Bonnie Christensen (January 23, 1951 – January 12, 2015), an American author and illustrator, is best known for writing biographies and other illustrated non-fiction books for children and young adults. She was also an accomplished wood engraver and fine artist whose works were shown internationally in both solo and group exhibitions.

She taught fine arts at Saint Michael's College in Colchester, Vermont from 1996 - 2008 and writing at Vermont College of Fine Arts in the Writing for Children and Young Adults program from 2011 - 2015.

==Bibliography==

=== As author ===

- Sunshine, Moonshine, by Bonnie Christensen and Emily Herder.

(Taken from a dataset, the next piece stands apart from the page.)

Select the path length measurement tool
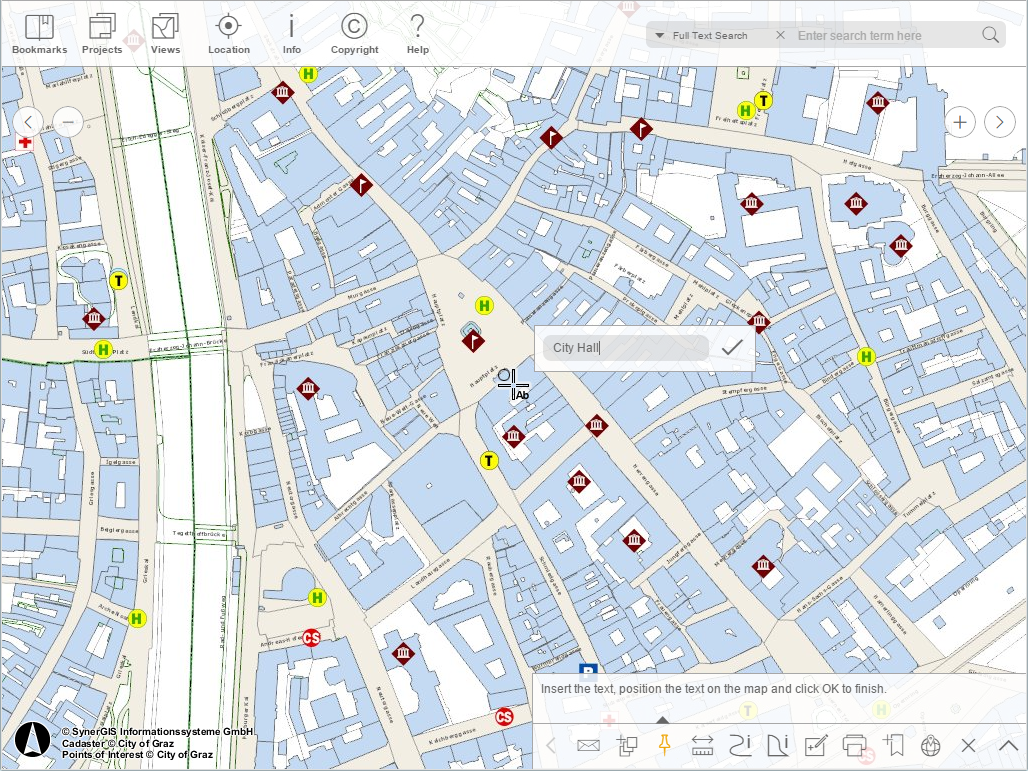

Onion River Press, March 2024.

===As author and illustrator===
- Elvis: The Story of the Rock and Roll King, Henry Holt, 2015
- I, Galileo, Alfred A. Knopf, NY, 2012
- Plant a Little Seed, Roaring Brook Press, NY, 2012
- Fabulous, A Portrait of Andy Warhol, Henry Holt, 2011
- Django, World's Greatest Jazz Guitarist, Roaring Brook Press, NY, 2009
- Mama Went to Jail for the Vote, Little, Brown Books for Young Readers, 2005 (with Kathleen Karr and Malene Laugesen)
- The Daring Nellie Bly, Alfred A. Knopf, NY, 2003
- In My Grandmother's House, HarperCollins, NY, 2003
- Woody Guthrie, Poet of the People, Alfred A. Knopf, NY, 2001
- Rebus Riot!, Dial/Penguin, NY, 1997
- An Edible Alphabet, Dial/Penguin, NY, 1994

===As illustrator===
- The Princess of Borscht by Leda Schubert. Roaring Brook Press, NY, 2011
- Ida B. Wells by Walter Dean Myers. HarperCollins, NY, 2008
- Magic in the Margins by W. Nikola-Lisa. Houghton Mifflin, Boston, 2007
- Pompeii, Lost and Found by Mary Pope Osborne. Alfred A. Knopf, NY, 2006
- I, Dred Scott by Sheila P. Moses. Simon & Schuster, NY, 2005
- Moon Over Tennessee by Craig Crist Evan. Houghton Mifflin, Boston, 1999
- The Grapes of Wrath by John Steinbeck. Folio Society, London, England, England, 1998
- Breaking into Print by Stephen Krensky. Little, Brown & Co., Boston, 1996
- Putting the World to Sleep by Shelley Moore Thomas. Houghton Mifflin, Boston, 1995
- Green Mountain Ghosts, Ghouls, and Unsolved Mysteries by Joe Citro. Houghton Mifflin, Boston, 1994

==Awards==
Christensen received a number of book awards including an American Library Association Schneider Family Book Award (for Django, World's Greatest Jazz Guitarist in 2010), a Kirkus "Best Children's Book of 2006" designation (for her illustrations in Pompeii, Lost and Found in 2006), an Oppenheim Toy Portfolio Gold Award (for The Daring Nellie Bly in 2004), and a Horn Book-Boston Globe Honor Award, a Parent's Choice Gold Award, a designation of "Best Book Of the Year" by Publishers Weekly, a "Notable Books" designation by the New York Times Book Review, and a New York Book Show Award (for Woody Guthrie, Poet of the People in 2001).
==Death==
Christensen died of ovarian cancer on January 12, 2015, aged 63.